En general, sucede en todo el mundo que un gobierno pierde una elección provisional. De hecho, la anomalía milagrosa fue que aquí todo se limitó a un revés en Cerdeña a principios de 2024, mientras que otros intentos de “asumir el hombro” (Marcas, Abruzos, Calabria, Europa) habían terminado con tantos imbéciles de la izquierda.

Pero también hay una explicación más específica. La campaña del No, aunque llena de mentiras, movilizó, conmovió a quienes se suponía debía mover, mientras que la campaña del Sí fue rígida, técnica y comedida. Los demás gritaron contra el “fascismo” y los magistrados “a riesgo de someterse”, mientras que, de este lado, respondieron con frías lecciones sobre el artículo 104 de la Constitución. Un error que Giorgia Meloni (¿y quién más?) intentó remediar en el último minuto, con intervenciones contundentes y bien diseñadas, pero saboteadas por sensacionales goles en propia puerta de algunos miembros del gobierno.

La guerra hizo el resto, agravando el clima de inquietud y ofreciendo una oportunidad única a un sistema de televisión que (con excepciones cada vez más raras) se mostró hostil al gobierno. En estas regiones, hemos denunciado, hasta el agotamiento, el método “tres contra uno” (inventado por La7 y ahora exportado a otros lugares), así como la confusión deliberada y sistemática entre guerra y discusiones sobre referéndum. Lo que surgió fue una burbuja negativa, un conjunto de miedos (facturas, energía, conflictos) que encontraron su salida en un fuerte impulso por el no. La justicia saldrá perdiendo si no se reforma durante al menos veinte años.

En cuanto a las políticas de 2027, comienza un año en el que los oponentes de Meloni sueñan con un vía crucis. Se unirán: la victoria les da esperanza y les anima a seguir la peor línea, la más vulgar y la más antiliberal.

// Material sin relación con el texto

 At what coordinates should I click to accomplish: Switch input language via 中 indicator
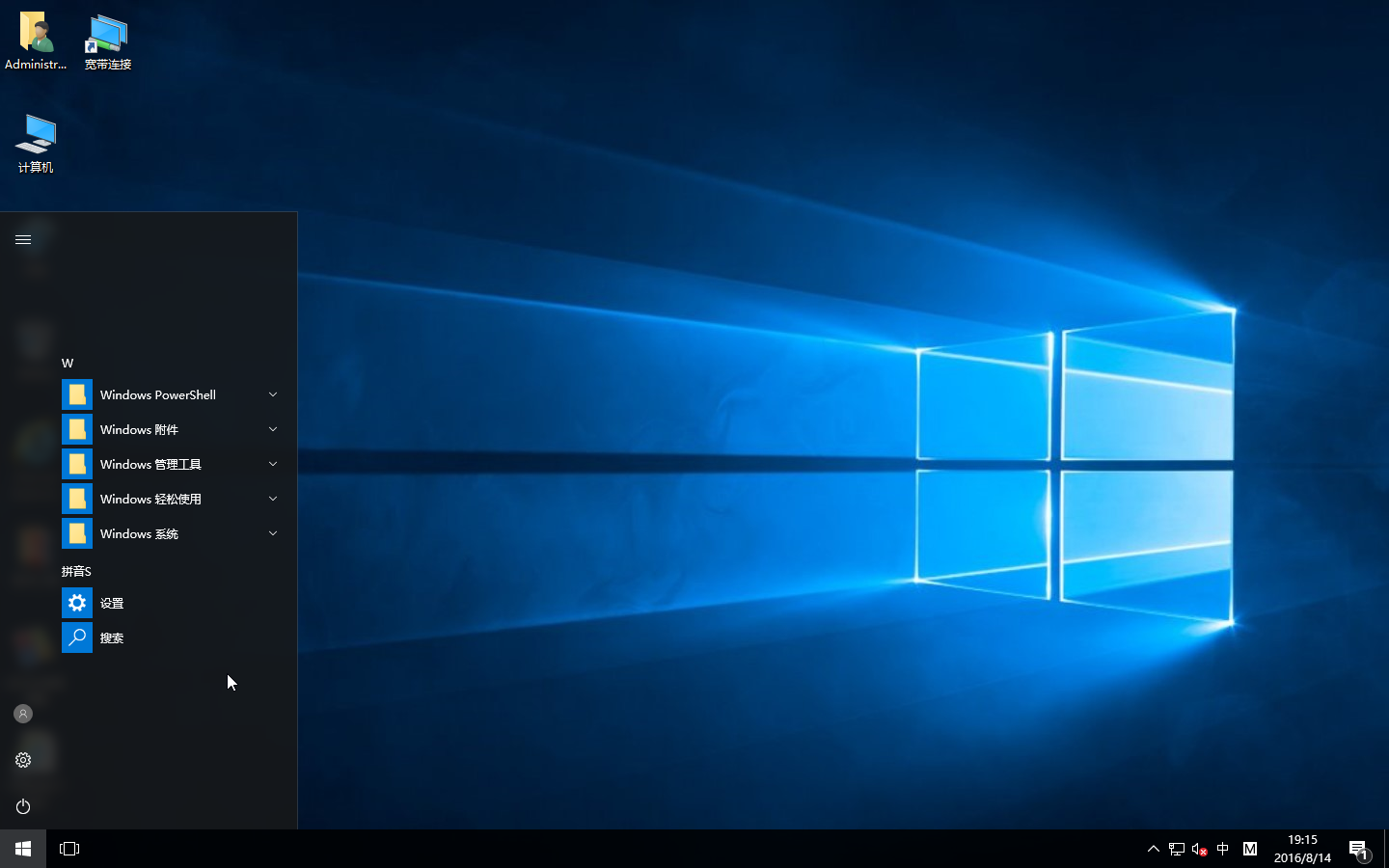click(1223, 850)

¿Y aquí? Mi opinión es conocida. Hay tres operaciones a definir. Primero: una aceleración enorme y visible en cuestiones de seguridad e inmigración. En segundo lugar: no esperar a la ley de finanzas para los recortes de impuestos y otras medidas favorables al crecimiento, que deberían anticiparse mediante un decreto antes del verano. Tercero: exigir un reequilibrio de los programas de televisión públicos y privados en nombre de un mínimo de corrección. Con este televisor, el centro derecha empieza a verse rodeado.

PD
¿Has visto a los ganadores? Magistrados cantando “Bella ciao” y la inefable Bachelet hablando de partisanos, tratando así implícitamente a los partidarios del Sí como fascistas. Y esto es sólo el comienzo.